Having water readily available is also something Hayles said is important in keeping his players from having heat-related problems.
“We have had to shorten our periods to 15 minutes each, when we used to go a lot longer. We have managers that have water bottles for the kids any time they need them, and we have five-minute water breaks.”
And Hayles isn’t the only local head coach that’s following that plan. Natchez High School coach Lance Reed said he’s making sure his players have plenty of chances to get water.
“Our basic rule is a lot of breaks and a lot of water,” Reed said.
“Our players are definitely aware of when they need to get some water, and we tell them when to break, and that they can get water at any time.”
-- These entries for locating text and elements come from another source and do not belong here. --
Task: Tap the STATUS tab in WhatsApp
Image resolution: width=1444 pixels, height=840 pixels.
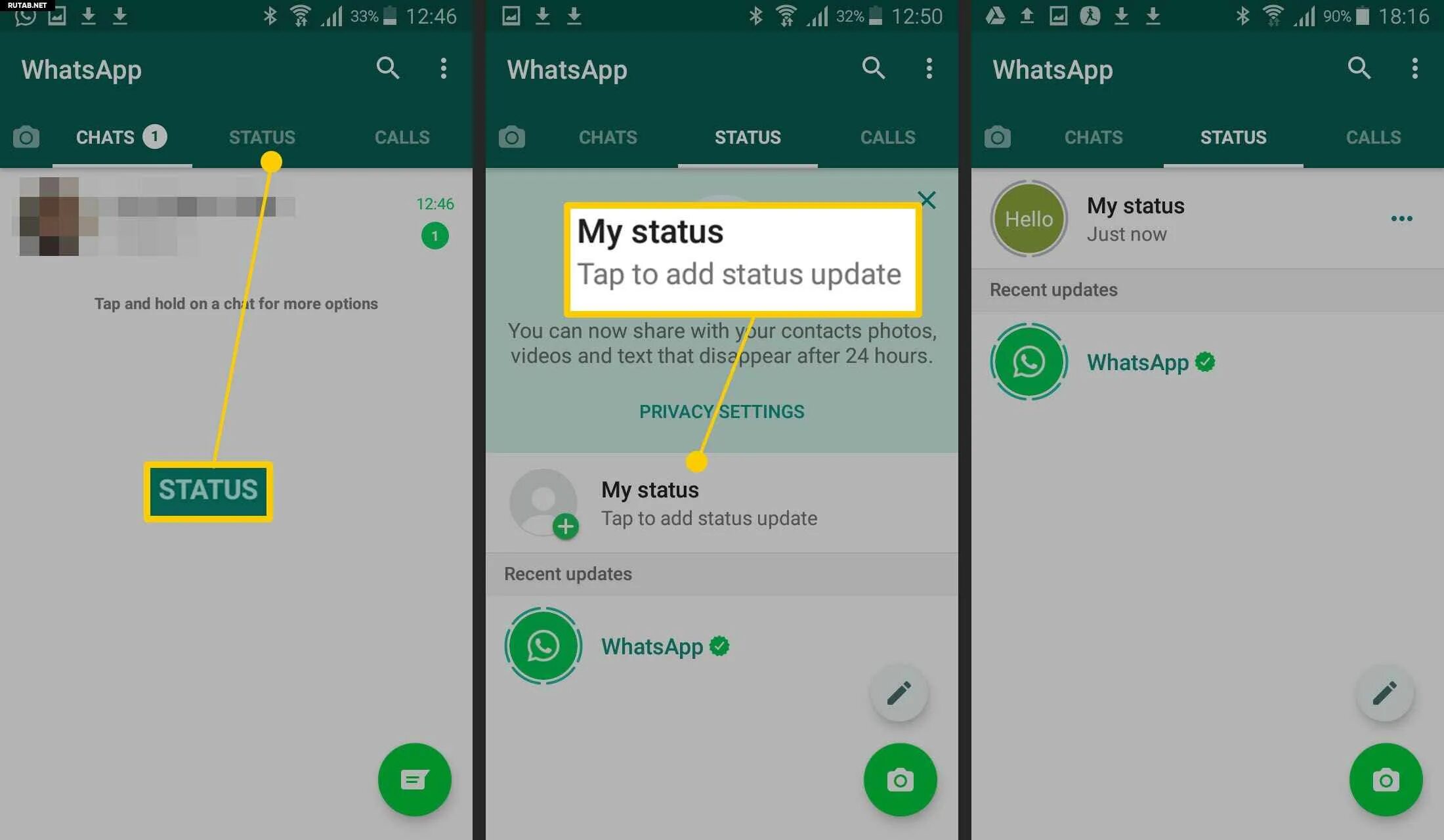Action: (261, 137)
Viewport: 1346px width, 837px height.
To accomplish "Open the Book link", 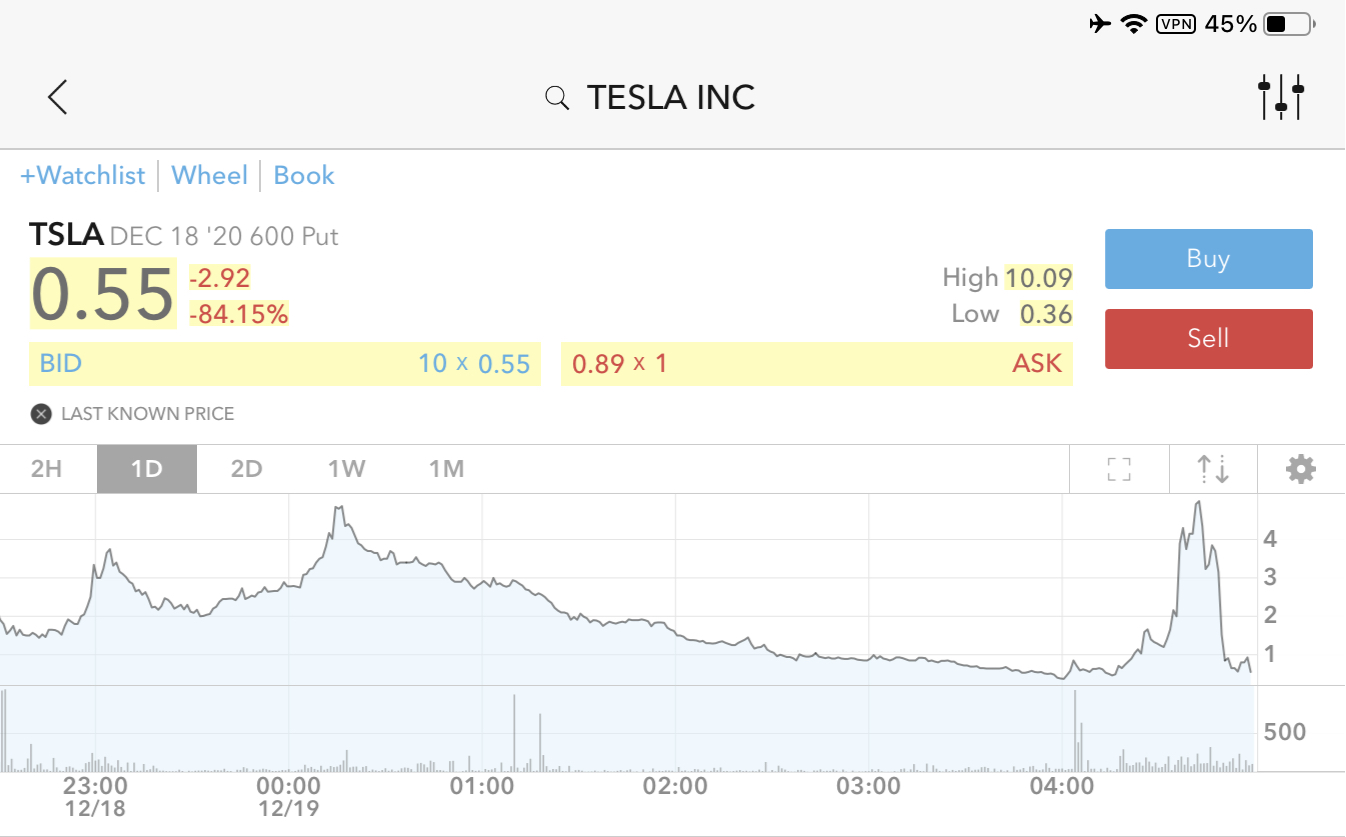I will (304, 176).
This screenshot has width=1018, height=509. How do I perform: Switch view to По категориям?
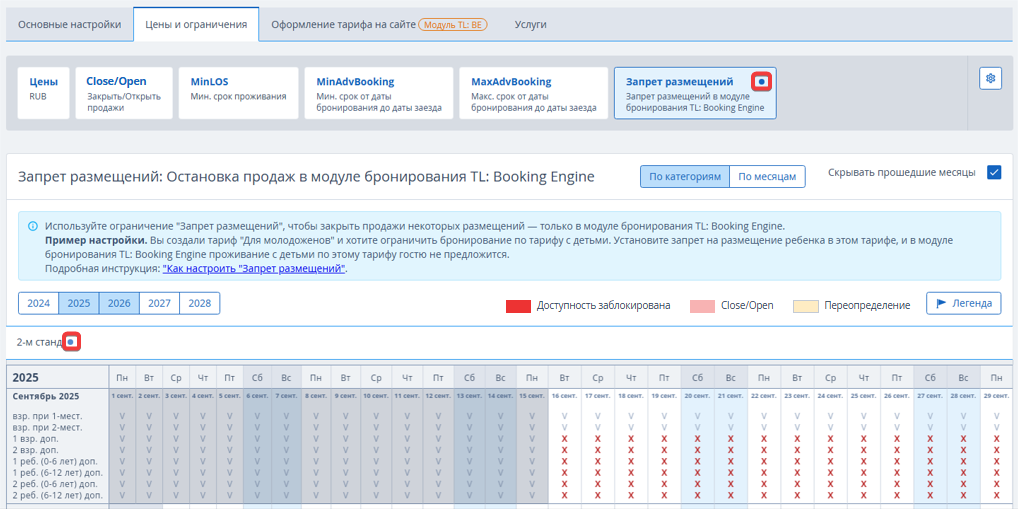684,177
Reed also said he scheduled his practice times in order to avoid the major heating period of the day.
“We set our practices at 6 a.m. and 9 a.m. when we started two-a-days. This week, we’ve been doing them in the evening,” Reed said.
“The first week, it started to get a little hot in the latter part of the second practice, but we’ve managed to avoid the heat for the most part.”
Cathedral coach Ron Rushing said he’s made sure water will be easily accessible in practices, whether during drills or water breaks.
“We have trainers that get water to them, and we have two water machines. One’s on a dolly that we can roll over to them at any time, and the other is a machine with eight spigots,” Rushing said.
“We also have a big tent that they can stand under during water breaks that we have 10 to 15 minutes. So far, we’ve had no problems with cramps, or anyone falling down.”
Trinity coach David King said he also depends on his managers to get players water during the practices.
“Jessa Novak, Jesse Cable and Julia Stevens have all been working hard in making sure our players get water whenever they want,” King said.
“They’re constantly walking around with water. We also make sure to give our players extended water breaks.”
And even though King said he thinks his players are well acclimated to the heat, he’s not about to push his luck.
“This week (the heat) has been especially dangerous. The days of running them to death are over,” King said.